◆ **Try it**: In the records below, find each line containing the word "agent" and copy it.

◆ **Stored data entries**:
=== Section Start ===

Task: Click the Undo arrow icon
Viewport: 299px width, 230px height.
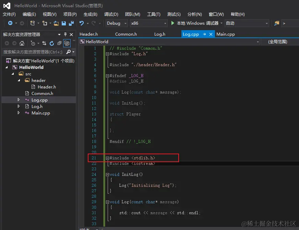Action: point(82,23)
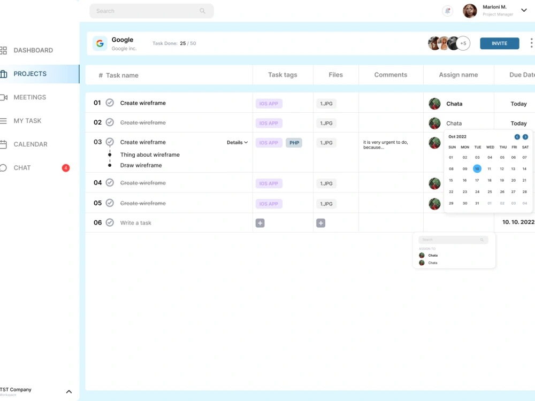Toggle the completion check for task 01

[x=110, y=103]
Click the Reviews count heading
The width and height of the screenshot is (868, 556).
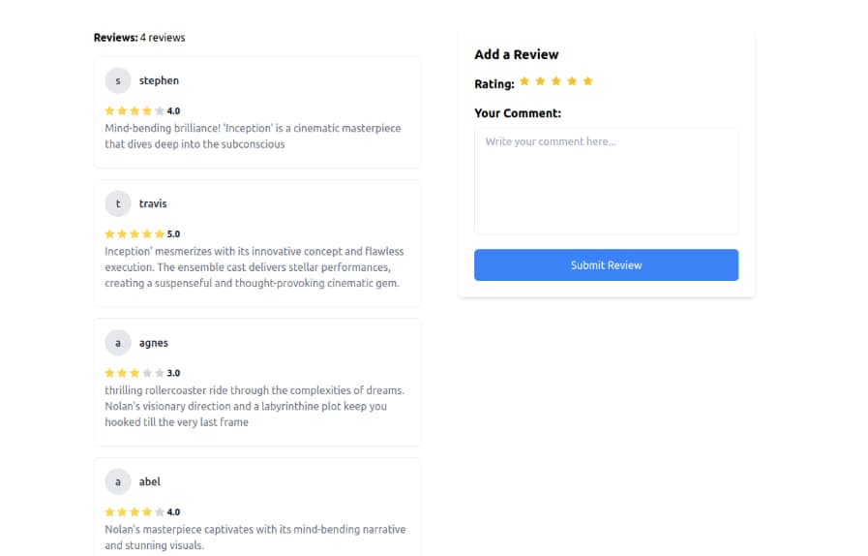tap(139, 38)
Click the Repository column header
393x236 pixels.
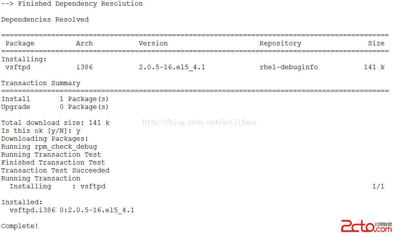pyautogui.click(x=280, y=43)
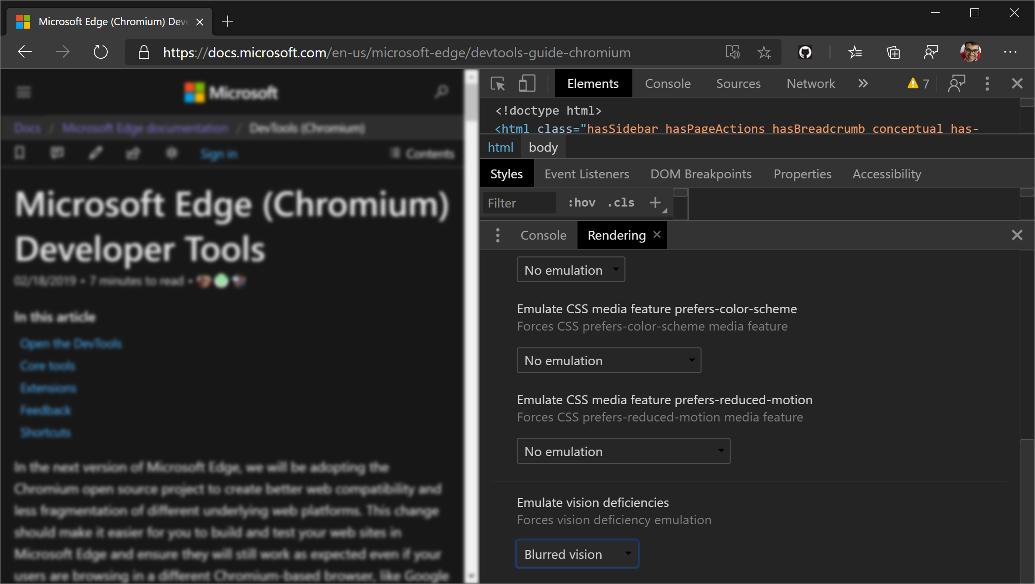Click the DevTools settings gear icon
This screenshot has height=584, width=1035.
click(x=988, y=83)
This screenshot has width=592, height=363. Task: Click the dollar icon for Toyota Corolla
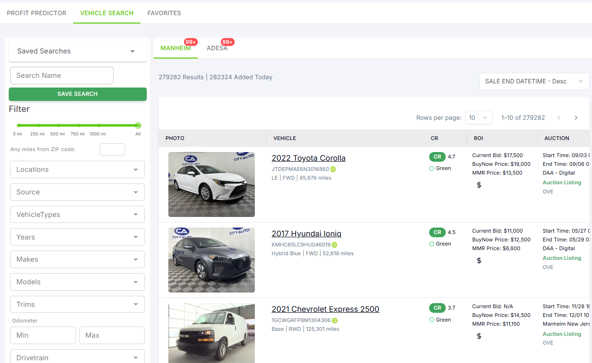pyautogui.click(x=479, y=185)
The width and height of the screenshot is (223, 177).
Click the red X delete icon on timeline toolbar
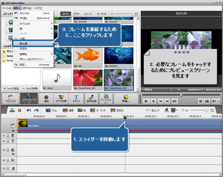click(x=20, y=110)
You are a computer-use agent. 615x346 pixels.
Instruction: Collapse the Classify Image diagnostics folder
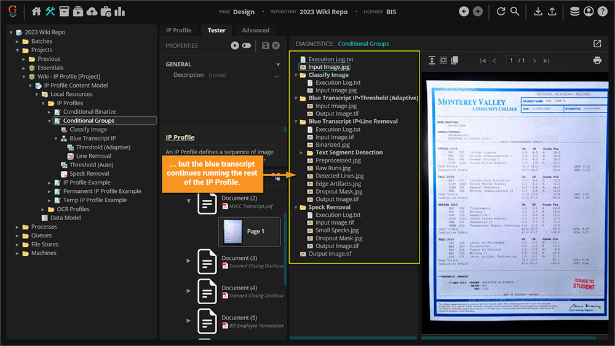click(295, 75)
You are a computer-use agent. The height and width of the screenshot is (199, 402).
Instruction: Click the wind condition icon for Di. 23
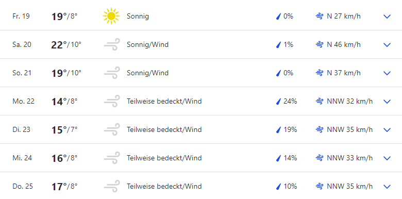[x=112, y=129]
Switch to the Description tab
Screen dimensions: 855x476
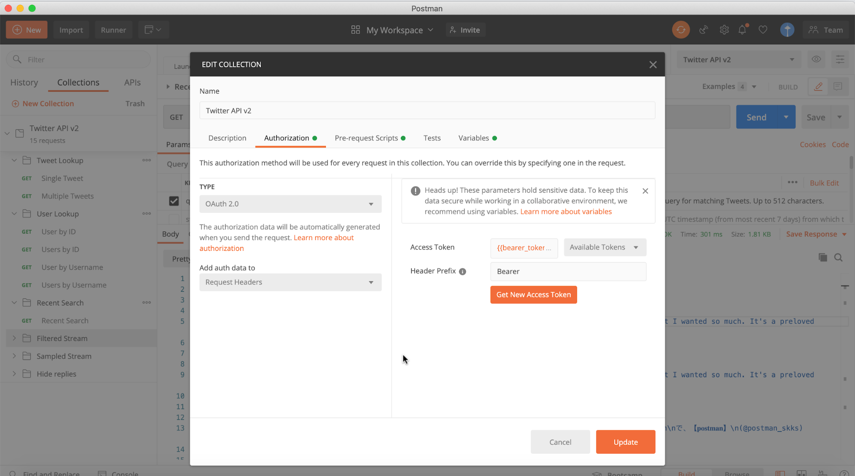click(x=227, y=138)
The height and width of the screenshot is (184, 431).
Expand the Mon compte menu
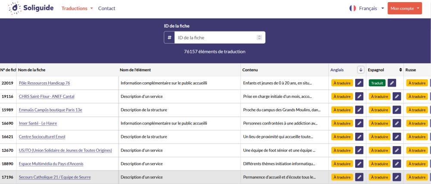(405, 9)
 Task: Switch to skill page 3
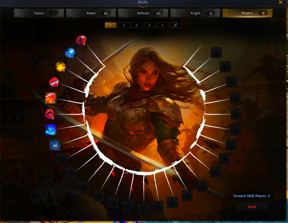[136, 25]
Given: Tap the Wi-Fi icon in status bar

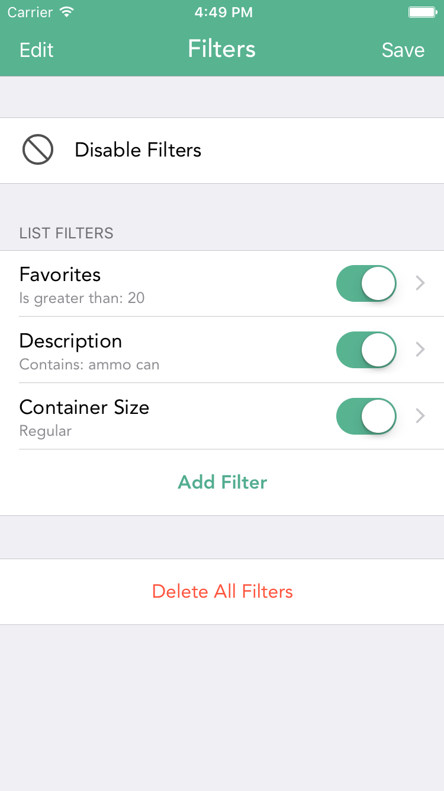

=== Section End ===

◆ **Problem solution**:
You are a computer-use agent. 615x346 pixels.
You are a computer-use agent. The height and width of the screenshot is (199, 402).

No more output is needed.